Materials and Ingredients
- Raw materials
- Soybean 12 kilos
- Wheat 12 kilos
- Salt 10 kilos
- Water 33 kilos
- Brown sugar 375 grams
- Caramel 70-190 grams
- Amino acid 0.18 liters
- Salt 50 grams
- Rice wine or cherry 20 cc
- Acetic acid solution 2 cc
- Monosodium glutamate 3 grams
3. Antiseptic materials
- P. butylester of benzoic acid 1.0 gram
- 5% Sodium hydroxide 4.4 cc
Raw materials processing
A. Soybean
- Filter and remove the bad seeds then wash thoroughly.
- Change the water 5 to 6 times during washing
- Soak the beans in water for 8 hours (The volume will increase around 2 times)
- Peel the beans
- Steam the beans in a pressure cooker, 15 lbs for 1 to 2 hours
- If no pressure cooker, steam for 5 to 6 hours in regular steamer
- After steaming, the beans will be very soft, it contains around 60% water
B. Wheat
- Clean the grains
- Roast in a rotary roaster until the wheat turns golden in color
- Break the peel to expose the white grain
- The grains will float in water when done
- Keep the roasted grains in a wooden box overnight
- After leaving the grains overnight crush the wheat grains.
- Separate the coarse from the fine particles using strainer
- The ratio of crushed wheat is 25 percent fine and 75 percent coarse
Multiplying the Microorganism
1. Mix the fine wheat powder and the starter powder in a bowl.
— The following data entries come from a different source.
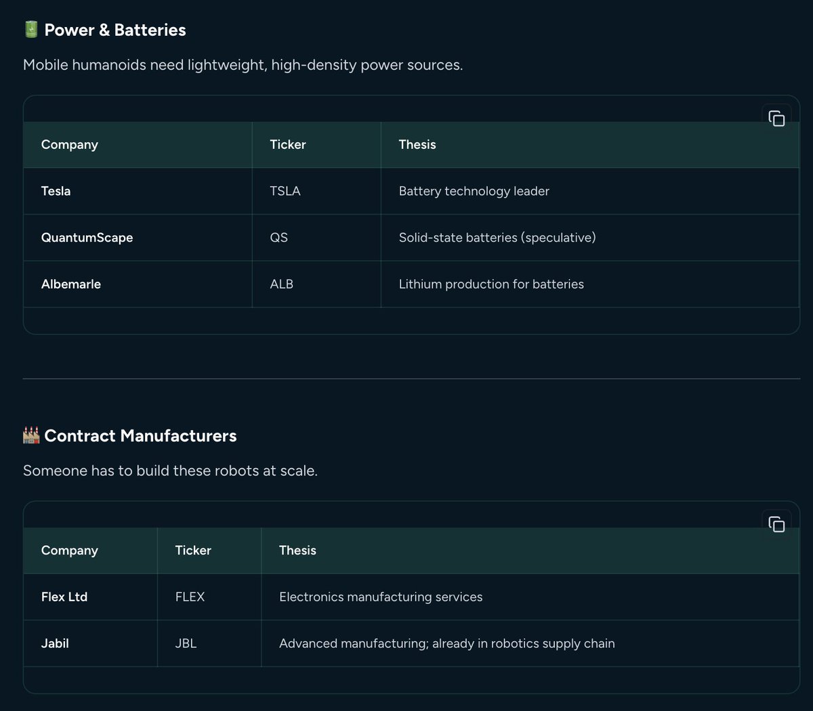Copy the Power & Batteries table
The height and width of the screenshot is (711, 813).
tap(776, 119)
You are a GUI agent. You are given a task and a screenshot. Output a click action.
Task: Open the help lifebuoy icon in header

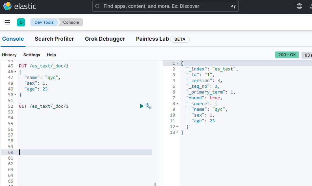click(299, 6)
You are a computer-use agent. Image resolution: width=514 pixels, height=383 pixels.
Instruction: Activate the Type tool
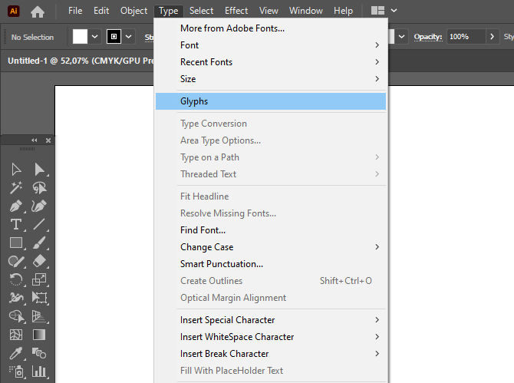tap(15, 225)
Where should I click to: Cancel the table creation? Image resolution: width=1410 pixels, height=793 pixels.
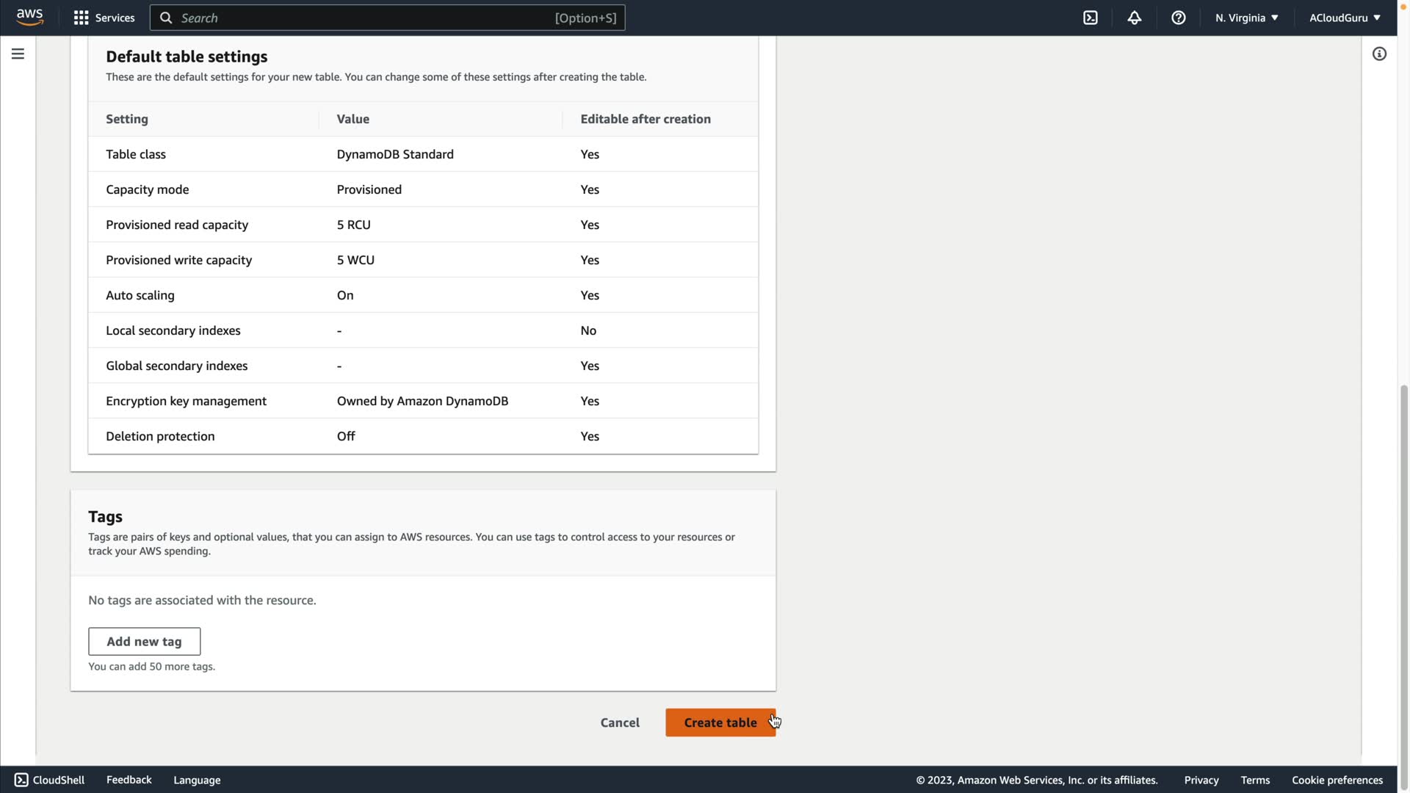pos(620,723)
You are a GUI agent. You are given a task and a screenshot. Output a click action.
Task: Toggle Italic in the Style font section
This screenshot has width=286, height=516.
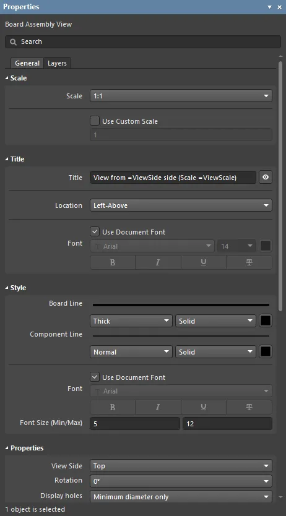pyautogui.click(x=158, y=407)
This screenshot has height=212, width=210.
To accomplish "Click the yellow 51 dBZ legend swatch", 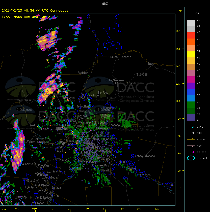I will [x=191, y=54].
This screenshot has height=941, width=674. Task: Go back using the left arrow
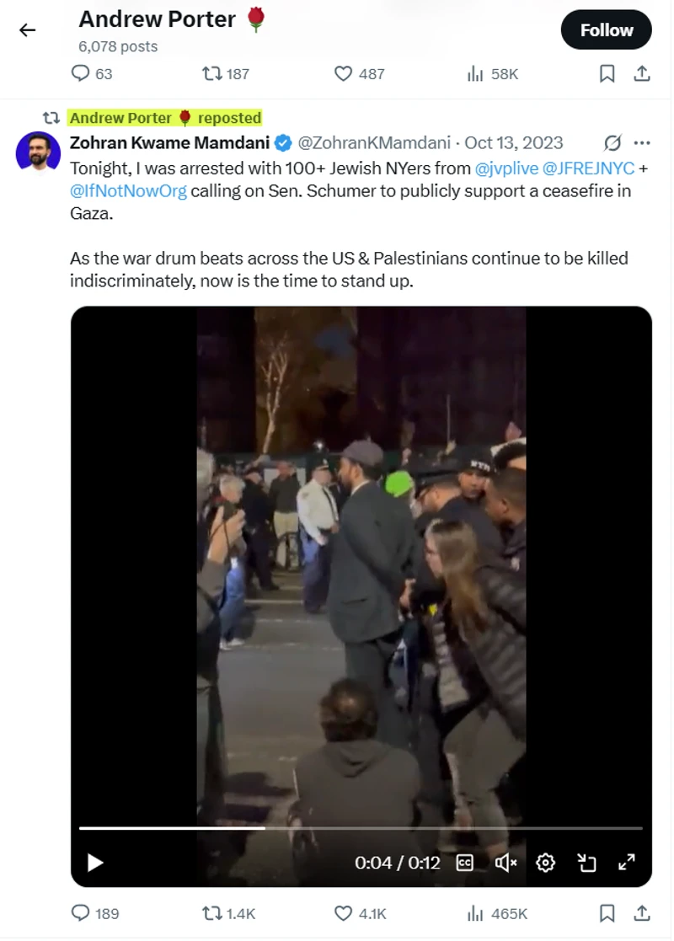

Spread the cooked soybean on a mat. Mix the coarse wheat with the cooked soybean. Sprinkle the mixed powders and mix them thoroughly. Heap the mixtures 15 to 18 cm thick.
2. Put the mixture in small wooden boxes.
3. Keep the small wooden boxes inside a big wooden box under the following temperature:
Room temperature...... 27 deg C
Mixture temperature...35 deg C
Room humidity ........90 %
Stage 1 - after 24 hours, stir the mixture very well
Room temperature ...26 deg C
Stage 2 - after 6 to 7 hours from stage 1, the temperature of the mixture will go to about 29 deg C. Stire the mixture again. Shuffle the placements of the small boxes - the middle boxes on
top. This will permit the development of the color of the microorganism in every box.
Stage 3- After 15 hours from stage 2, the yellow spores will appear in the mixture. Take the
boxes ouf of the Koji room and cool them.
Control of the Fermenting Mixture
A. Preparation of the wooden barrel:
Overhaul the barrel. Remove the bad smell of the barrel by pouring in hot water and ash overnight or wash the same with 2% NAOH solution followed with H2SO4 solution and then with water.
B. Preparation of the brine. Pour water in the barrel. Add the proper amount of salt to make a brine concentration of 19.5Be. Wrap the salt to be dissolved in cheesecloth.
C. Mixing
After adjusting the salt concentration, add te final Koji (mixture of soybean and wheat). Mix very well.
D. For about a month, stir the mixture twice every day until he mixture is dissolved in brine. After, stire the mixture once every 3 days for 6 to 8 months.
Pressing
After 6 to 8 months, fermentation is completed, press the mix using a presser.
1st day - put the mixture in a sack cloth (25 cm X 6m). Heap them in a wooden box which has a hole where the soy sauce can flow into the container. Do not press on the 1st day.
2nd day - press gradually
3rd day - change the heaping and press more.
4th day - change the heaping and press
During the pressing, the volume of the raw soy sauce that can be obtained is 60 to 70 percent. Keep the raw soy sauce in a jar for 3 to 5 days, then remove the sediments by decanting or siphoning. Remove the soybean oil by skimming.
Pasteurizing
Pasteurize raw soy sauce in a double boiler at 70 deg to 80 deg C for 30 to 60 minutes. At this point, add caramel, brown sugar, amino acid and cherry to raw soy sauce.
Keep the soy sauce in a jar for 7 days. Remove the sediments. Soy sauce is ready to be served.